(What is asked)
Retype the lines of the listing below, starting at the line that contains "Job opportunities (15, 272)" and ending at the last line of the listing. Leave the pictures out of your answer.
+ + + + +
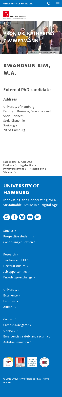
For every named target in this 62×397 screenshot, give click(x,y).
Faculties (9, 301)
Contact (8, 319)
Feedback (8, 165)
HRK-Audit (30, 360)
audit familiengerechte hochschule (8, 362)
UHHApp (9, 331)
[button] (49, 3)
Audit (18, 359)
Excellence (10, 295)
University (10, 290)
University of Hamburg (18, 3)
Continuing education (18, 242)
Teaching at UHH (14, 260)
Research (9, 254)
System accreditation (44, 360)
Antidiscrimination (16, 342)
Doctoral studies (14, 266)
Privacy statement (13, 168)
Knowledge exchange (18, 277)
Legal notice (26, 165)
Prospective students (17, 236)
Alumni (8, 307)
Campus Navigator (16, 325)
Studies (8, 231)
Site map (8, 172)
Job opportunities (15, 272)
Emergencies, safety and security (25, 336)
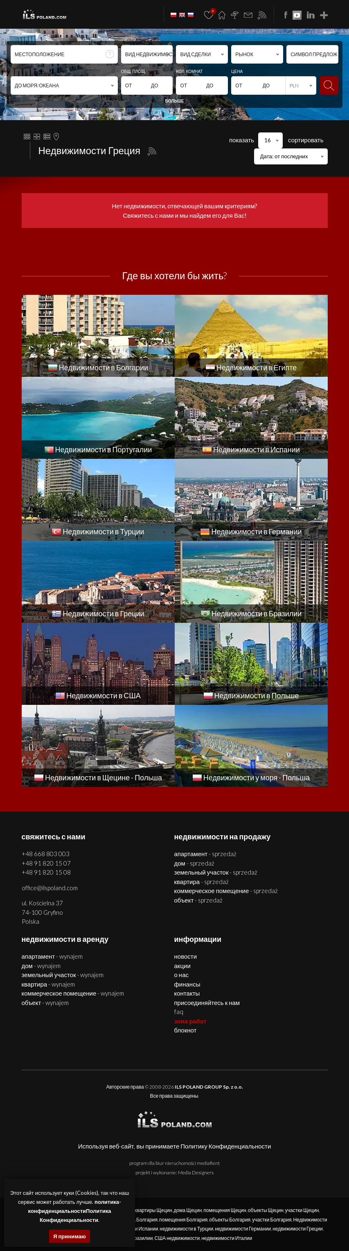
+ + + + +
(Full response)
Job opportunities (15, 272)
Emergencies, safety and security (25, 336)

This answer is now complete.